Source:
◇ ◇ ◇ ◇ ◇ ◇ ◇

# General > Birdwatching >  Do Buzzards Hover?

## Kevin Milkins

I would have said not,however while waiting in the departure lounge at Inverness airport I got this clip. :: 
http://s296.photobucket.com/albums/m...t=SMOV0001.flv
I think it might work. :: lol

----------


## teenybash

Excellent. We have a buzzard who comes over the field and the burn......sometimes he swoops from the top of the electrcity pole when he sees something, othertimes he hovers before diving on his prey. Beautiful birds.   Well done in capturing this. :Smile:

----------


## Kevin Milkins

> Excellent. We have a buzzard who comes over the field and the burn......sometimes he swoops from the top of the electrcity pole when he sees something, othertimes he hovers before diving on his prey. Beautiful birds. Well done in capturing this.


Thank you TB.

They are indeed a splendid bird and when I was a nipper it was a rare sight to see a Buzzard.

◇ ◇ ◇ ◇ ◇ ◇ ◇

Job A:
Translate this sentence from the buzzard thread into French: "They are indeed a splendid bird and when I was a nipper it was a rare sight to see a Buzzard."
Job B:
According to the buzzard thread, where was the first poster when he got the clip?
Job C:
Copy everything in the buzzard thread from "## teenybash" down to "Thank you TB.".

Dataset excerpt:
◇ ◇ ◇ ◇ ◇ ◇ ◇

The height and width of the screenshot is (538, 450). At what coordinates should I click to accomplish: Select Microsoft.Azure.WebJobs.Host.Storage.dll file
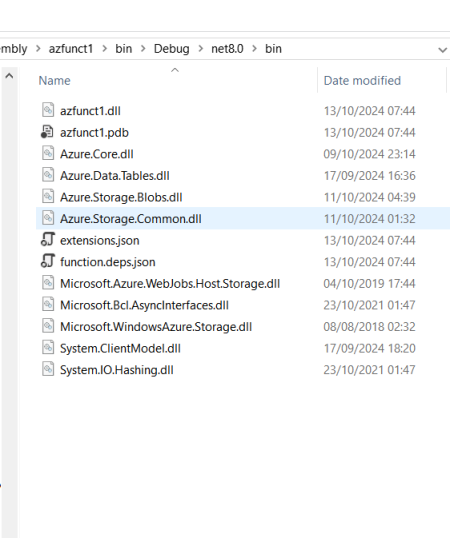(x=170, y=284)
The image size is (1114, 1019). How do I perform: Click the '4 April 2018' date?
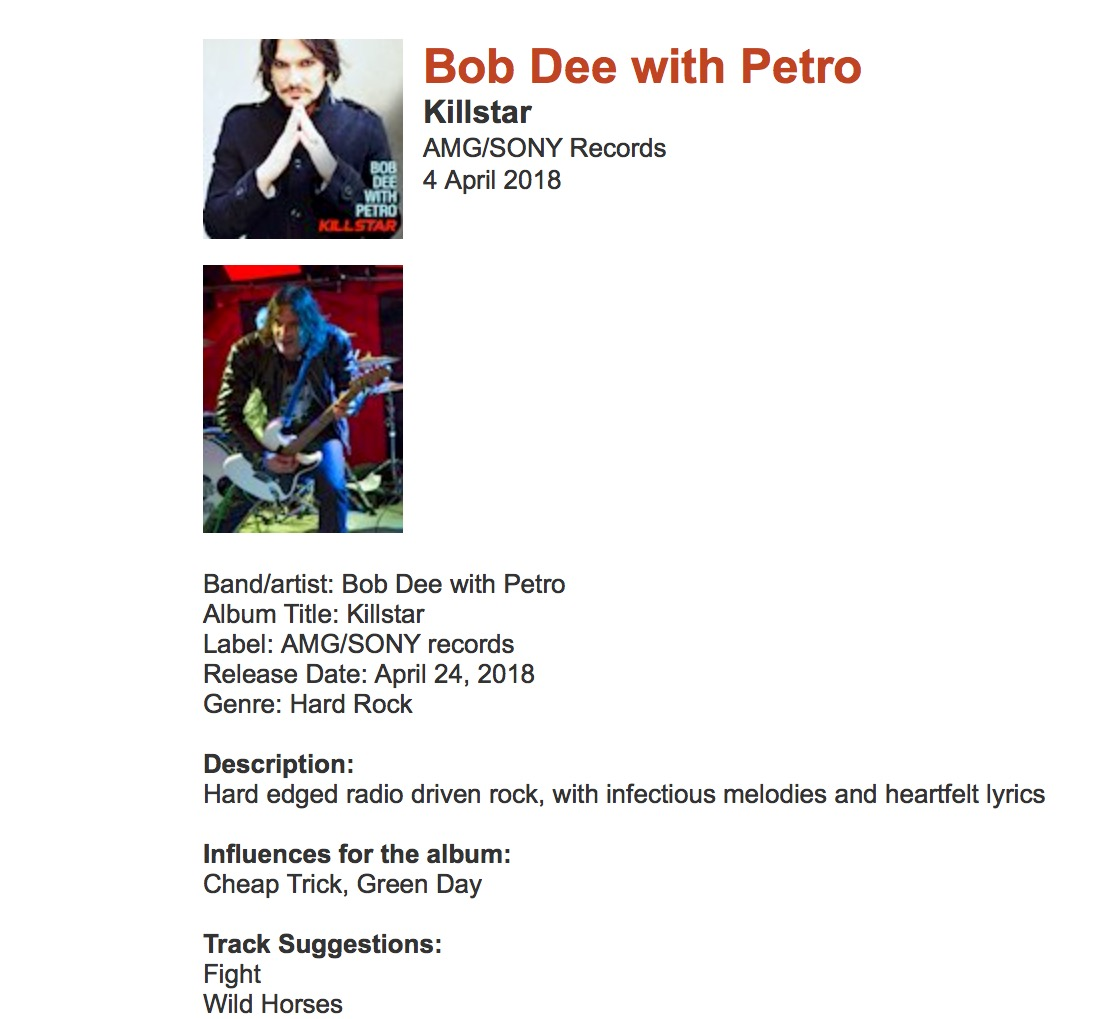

◇ ◇ ◇ ◇ ◇ ◇ ◇

Written answer A:
C'est en effet un oiseau splendide, et quand j'étais gamin, voir une buse était un spectacle rare.

Written answer B:
He was in the departure lounge at Inverness airport.

Written answer C:
## teenybash

Excellent. We have a buzzard who comes over the field and the burn......sometimes he swoops from the top of the electrcity pole when he sees something, othertimes he hovers before diving on his prey. Beautiful birds.   Well done in capturing this. :Smile:

----------


## Kevin Milkins

> Excellent. We have a buzzard who comes over the field and the burn......sometimes he swoops from the top of the electrcity pole when he sees something, othertimes he hovers before diving on his prey. Beautiful birds. Well done in capturing this.


Thank you TB.